El paisaje gallego, marcado por el verde intenso y la belleza agreste, comienza a recuperarse del azote del fuego. Por primera vez desde el inicio de la oleada de incendios de agosto, no hay ningún fuego activo de más de 20 hectáreas. Los fuegos de A Pobra do Brollón y Avión, que devastaron cientos de hectáreas, han sido finalmente estabilizados, gracias al esfuerzo incansable de los equipos de extinción y a la providencial ayuda de la lluvia. Una victoria agridulce, pues las cicatrices dejadas por las llamas tardarán en cicatrizar.
En un giro sombrío, la Guardia Civil ha anunciado la detención de un joven de 20 años como presunto autor del incendio que obligó a evacuar Berlanga del Bierzo. La investigación apunta a un delito de incendio forestal intencionado, lo que agrava aún más la tragedia. La noticia ha causado conmoción en la comunidad, generando indignación y un clamor por justicia. Este suceso sirve como recordatorio de que la prevención y la concienciación son fundamentales para evitar futuras catástrofes. El peligro persiste, y la vigilancia debe ser constante. Aunque las condiciones meteorológicas han brindado un respiro, el riesgo de nuevos incendios sigue siendo extremo, especialmente en las zonas ya afectadas por el fuego. La lucha contra el fuego continúa, y la colaboración de todos es esencial para proteger nuestro patrimonio natural.
La «tregua agónica» que describe la noticia es un espejismo peligroso. Si bien la lluvia y el descenso de temperaturas ofrecen un respiro, celebrarlo como una victoria definitiva es, en el mejor de los casos, ingenuo, y en el peor, una negligencia. La recurrencia de estos incendios, año tras año, no es un mero accidente climático, sino el síntoma de una gestión forestal deficiente, una falta de inversión en prevención y una alarmante carencia de concienciación ciudadana.
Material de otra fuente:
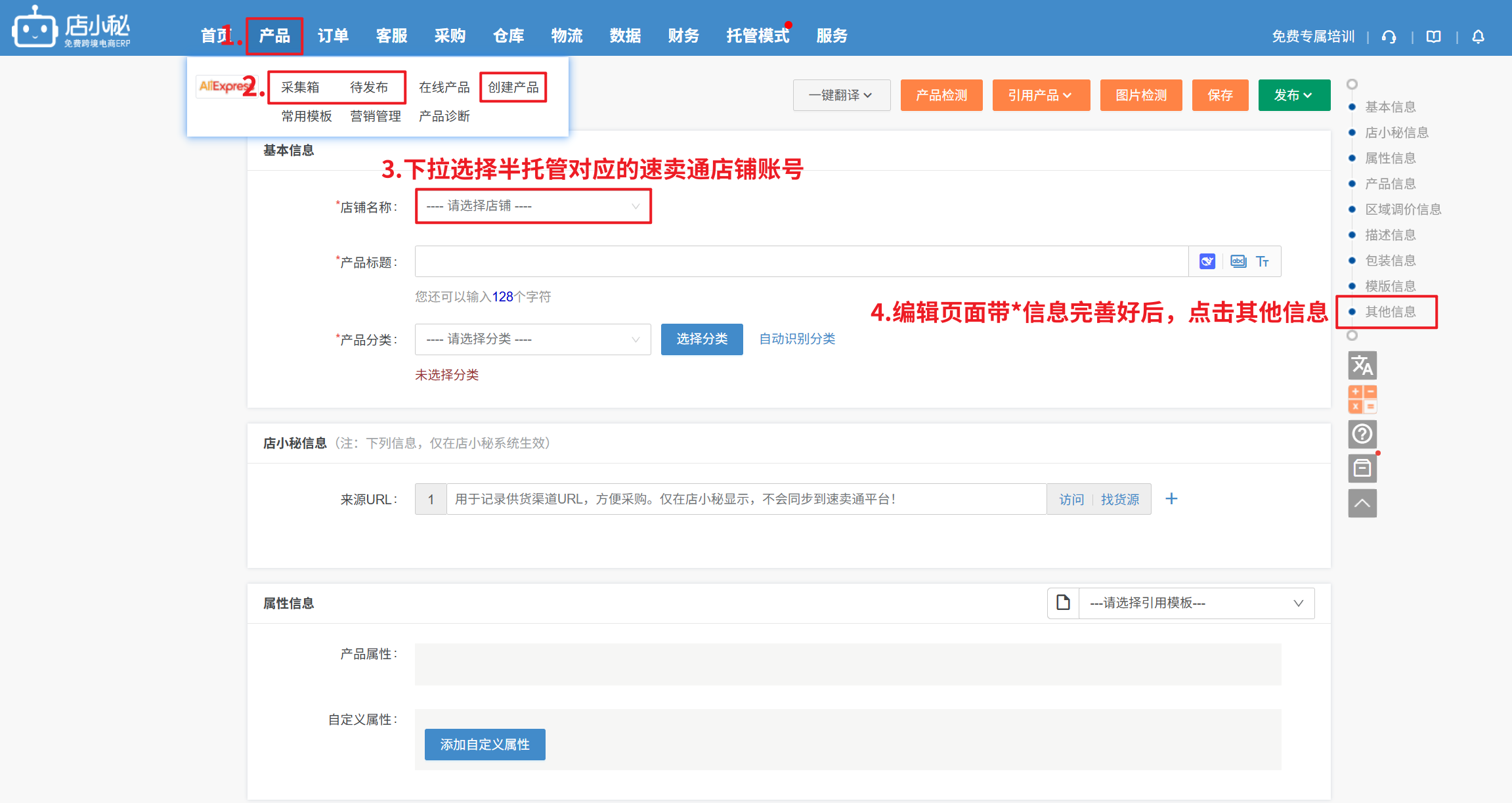Click the headset customer support icon
This screenshot has height=803, width=1512.
[x=1389, y=37]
Depender de las condiciones meteorológicas para apagar fuegos es como jugar a la ruleta rusa con nuestro patrimonio natural. La detención del presunto pirómano en Berlanga del Bierzo es la prueba más palpable de que, más allá del cambio climático, existe una responsabilidad humana, a menudo criminal, que no podemos seguir ignorando.
Es indignante que, en pleno siglo XXI, sigamos reaccionando en lugar de prevenir. ¿Cuántas hectáreas más deben arder, cuántas familias deben ser desalojadas, para que entendamos que la lucha contra los incendios no se libra únicamente con hidroaviones y brigadas forestales? La verdadera batalla se gana en invierno, con una limpieza exhaustiva de los montes, una gestión sostenible de los recursos forestales y una educación ambiental que inculque el respeto por la naturaleza desde la infancia. La noticia alude a la colaboración de todos, pero ¿dónde está la corresponsabilidad de las administraciones, de los propietarios forestales, de la sociedad en su conjunto? Hasta que no asumamos que la prevención es una inversión, y no un gasto, seguiremos lamentando estas «treguas agónicas» que, inevitablemente, preceden a nuevos incendios.